Entries must be copied exactly, with nothing left out.

Stored items from a collection
[Start of Attachment]
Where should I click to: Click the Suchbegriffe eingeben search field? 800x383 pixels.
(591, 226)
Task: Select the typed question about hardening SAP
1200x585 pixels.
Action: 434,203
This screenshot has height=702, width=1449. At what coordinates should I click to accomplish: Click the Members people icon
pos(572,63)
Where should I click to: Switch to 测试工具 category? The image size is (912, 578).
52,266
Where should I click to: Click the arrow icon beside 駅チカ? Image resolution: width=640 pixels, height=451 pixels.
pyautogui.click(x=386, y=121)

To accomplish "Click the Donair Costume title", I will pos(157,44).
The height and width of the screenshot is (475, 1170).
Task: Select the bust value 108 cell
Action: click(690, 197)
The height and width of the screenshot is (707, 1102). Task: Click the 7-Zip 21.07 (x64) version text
[End of Attachment]
**RESPONSE AREA**
Where should I click to: Click the Suchbegriffe eingeben search field? 800x383 pixels.
(591, 226)
Task: Select the typed question about hardening SAP
1200x585 pixels.
Action: 434,203
This screenshot has height=702, width=1449. At what coordinates should I click to accomplish: Click the Members people icon
pos(572,63)
Where should I click to: Switch to 测试工具 category? The image size is (912, 578).
52,266
Where should I click to: Click the arrow icon beside 駅チカ? Image resolution: width=640 pixels, height=451 pixels.
pyautogui.click(x=386, y=121)

To accomplish "Click the Donair Costume title", I will pos(157,44).
The height and width of the screenshot is (475, 1170).
Task: Select the bust value 108 cell
Action: click(690, 197)
The height and width of the screenshot is (707, 1102). Task: Click the 7-Zip 21.07 (x64) version text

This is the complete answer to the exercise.